# Hot Smoked Duck



## Bolas De Fraile (May 8, 2011)

I had planned to do a few more things but the much needed rain intervened.
I did not know if I should have brined the duck, I just put a dry rub of garlic powder, onion powder, black pepper and left it in the fridge overnight to flavor up. I would like some pre-smoking fowl brines please.


----------



## buckytom (May 8, 2011)

yummo, bolas. that duck looks good.

i don't know why, but the voices in my head keep saying "duck season, wabbit season"


----------



## pacanis (May 8, 2011)

That looks delicious.
Were you happy with it or did it need something, thus the inquiry about brining?


----------



## Andy M. (May 8, 2011)

That looks really good!

I wouldn't think a bird with as much natural fat as a duck would need a brine.


----------



## Bolas De Fraile (May 8, 2011)

Thanks for the kind comments, I was very happy with it but I had read posts about brining fowl and I thought maybe I should


----------



## pacanis (May 8, 2011)

I read a lot of posts about brining, too, but haven't yet.

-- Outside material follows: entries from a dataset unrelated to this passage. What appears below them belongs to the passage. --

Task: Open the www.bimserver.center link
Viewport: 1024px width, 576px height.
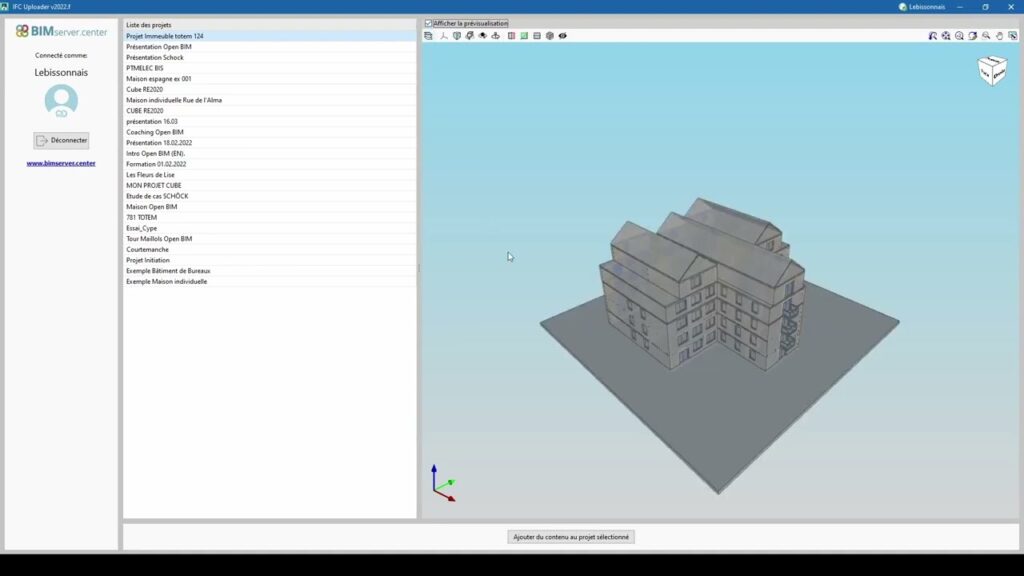Action: coord(61,163)
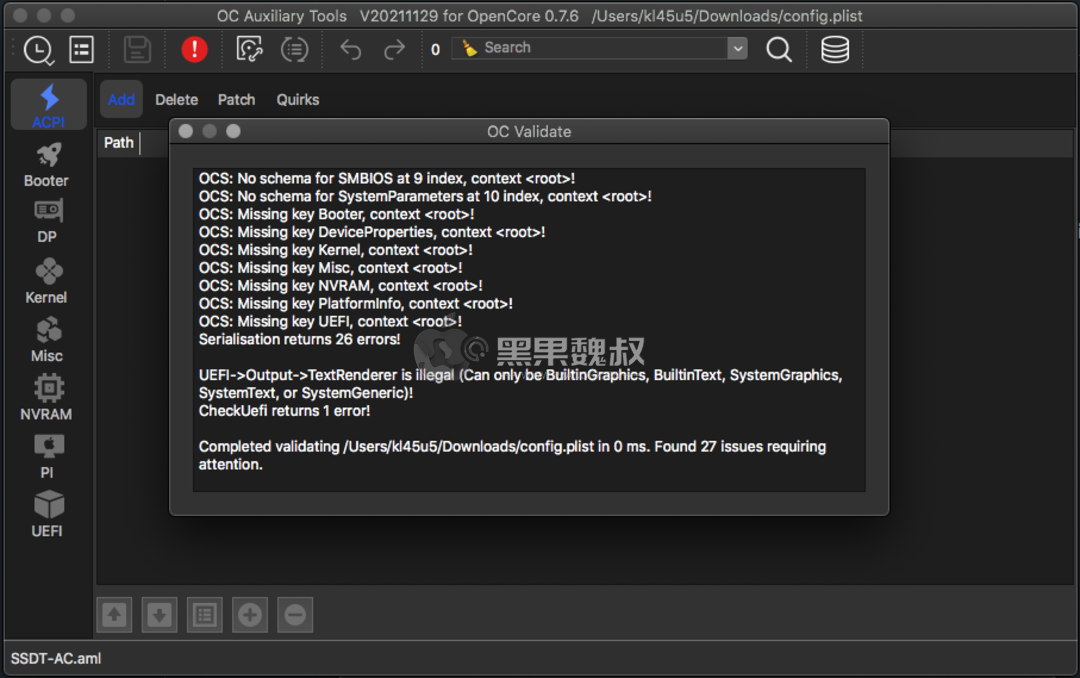Switch to the Quirks tab
Viewport: 1080px width, 678px height.
tap(298, 99)
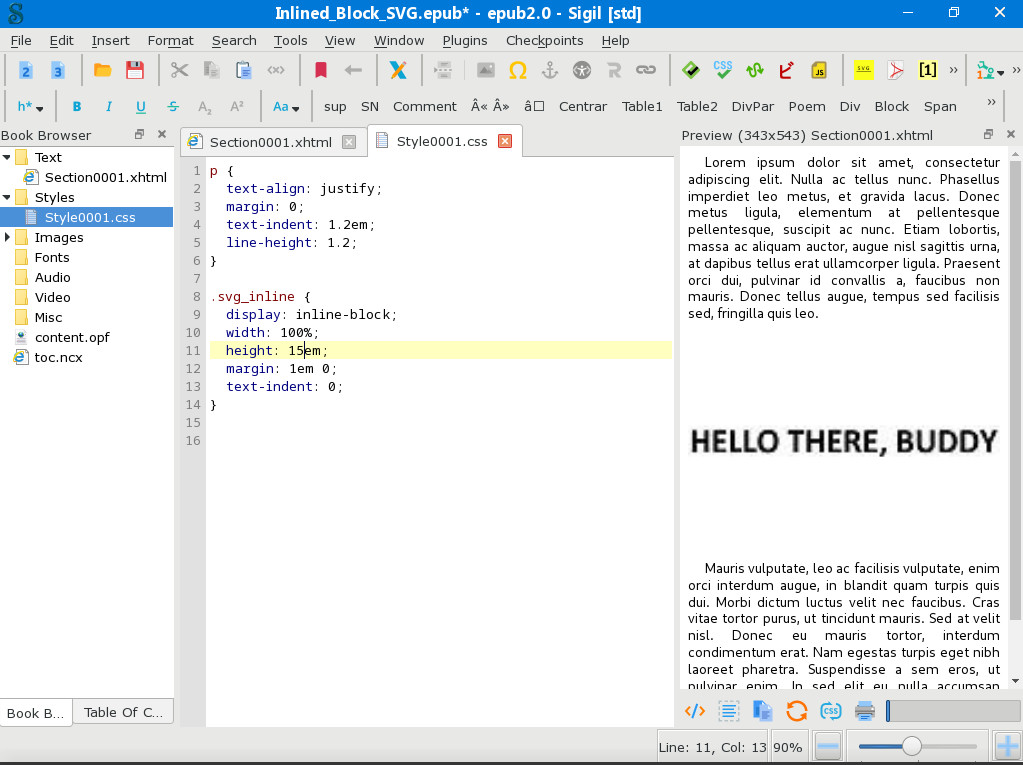
Task: Click the Centrar clip button
Action: [582, 106]
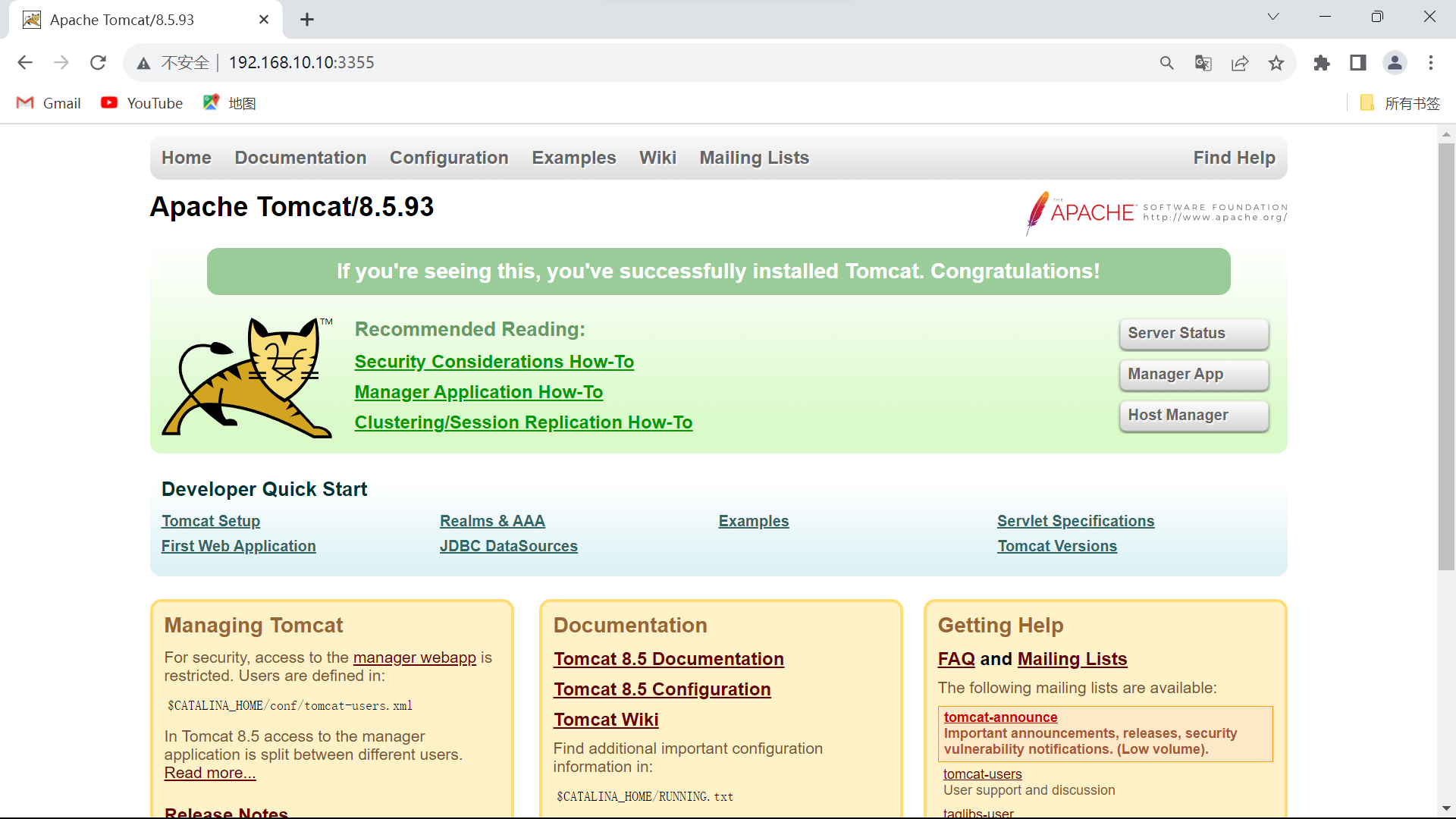Click the browser refresh icon
This screenshot has width=1456, height=819.
pyautogui.click(x=98, y=62)
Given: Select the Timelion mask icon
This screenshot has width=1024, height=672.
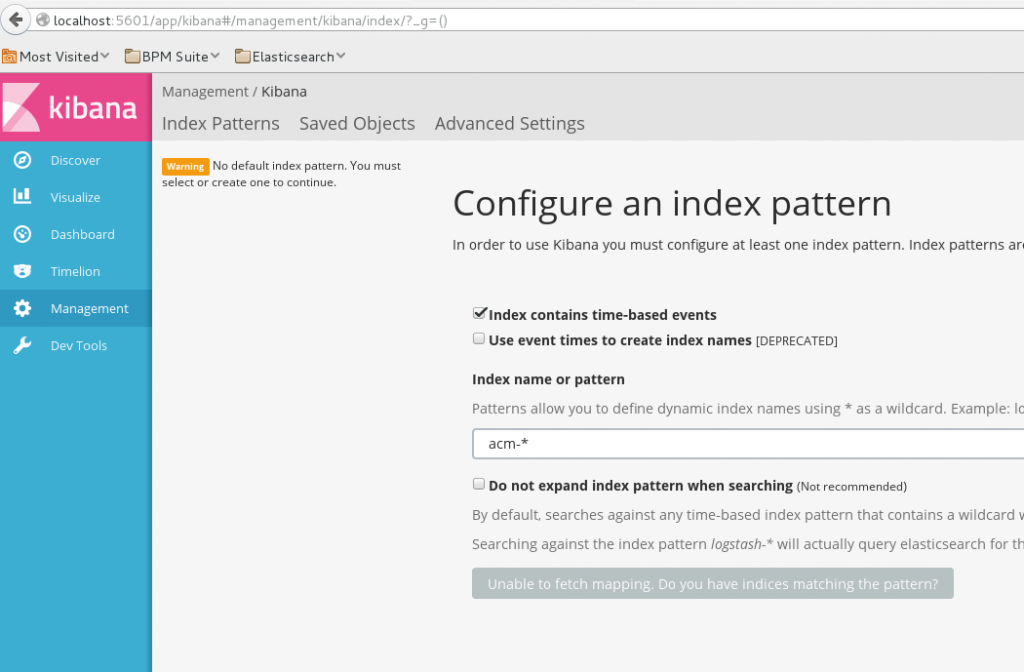Looking at the screenshot, I should point(22,271).
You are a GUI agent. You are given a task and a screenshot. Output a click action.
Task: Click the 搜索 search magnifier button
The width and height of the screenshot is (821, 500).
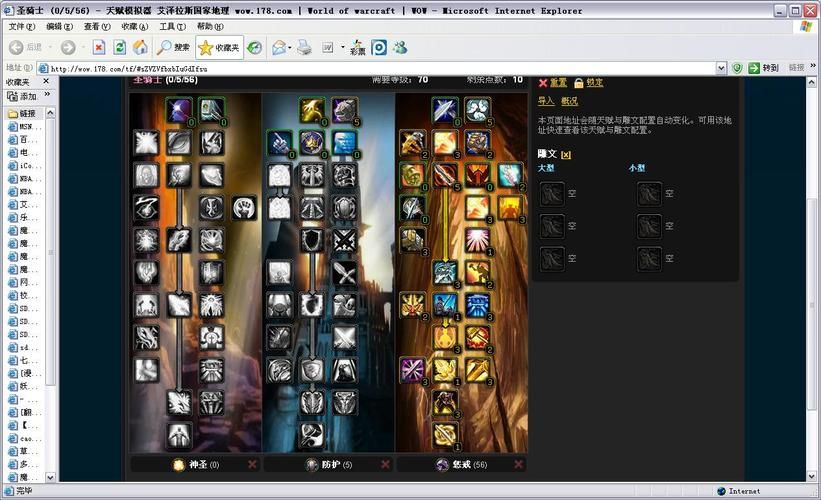click(x=173, y=47)
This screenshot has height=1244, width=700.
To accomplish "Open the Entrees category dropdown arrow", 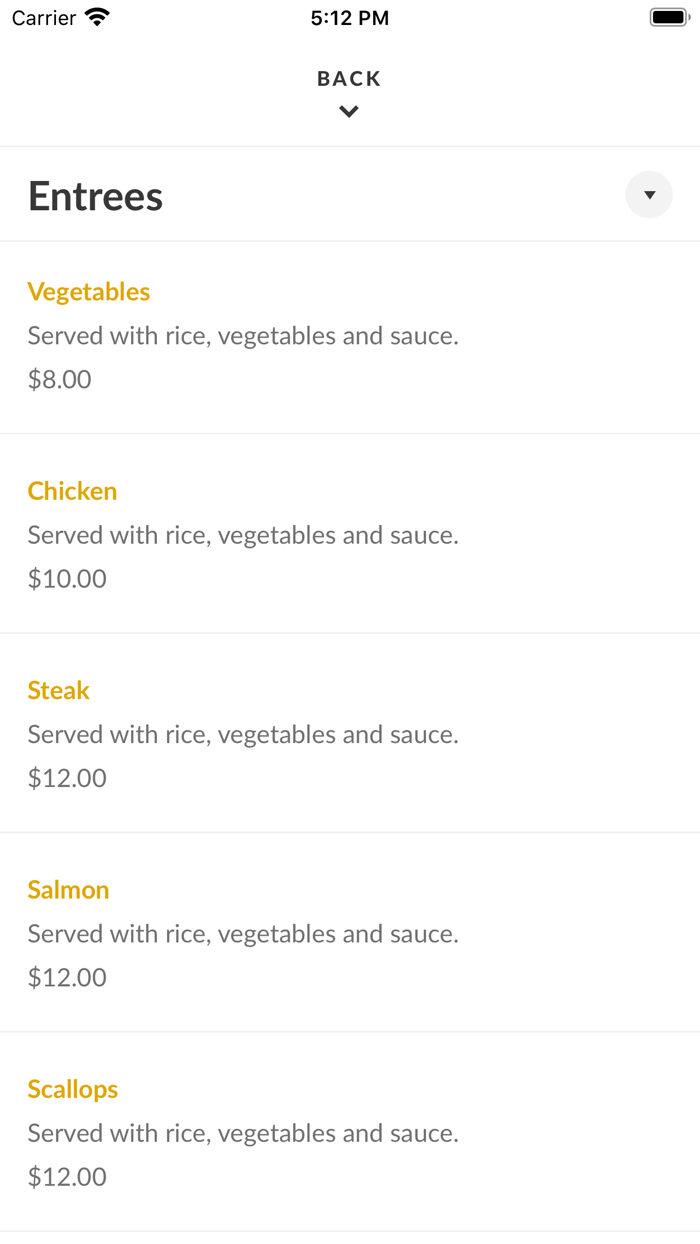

Maybe if I had a problem with the meats I grill being dry, I might buy into it more as a "must brine" method. I'm not saying you can never be too juicy or add more flavor, I just haven't found the need to yet.


----------



## West Texan (May 8, 2011)

I brine my turkey every year for thanksgiving. I only buy natural turkey so that I can brine. If I remember correctly, the others already have brine in them. All I use is kosher salt and water. I might throw in some rosemary, thyme, basil, and oregano but normally I cant tell a difference with the way I cook the turkey. He gets rubbed down with just about everything


----------



## PrincessFiona60 (May 8, 2011)

Now that's a good looking duck!


(wabbit season)


----------



## Andy M. (May 8, 2011)

West Texan said:


> I brine my turkey every year for thanksgiving. I only buy natural turkey so that I can brine. If I remember correctly, the others already have brine in them. All I use is kosher salt and water. I might throw in some rosemary, thyme, basil, and oregano but normally I cant tell a difference with the way I cook the turkey. He gets rubbed down with just about everything




Many supermarket turkeys are injected with a salt solution, but not all.  For example, the frozen Butterball turkey is injected while the fresh Butterball is not.  I brine a fresh Butterball every year.  Any commercial turkeys that are injected will indicate that on the label so there is not guesswork involved.


----------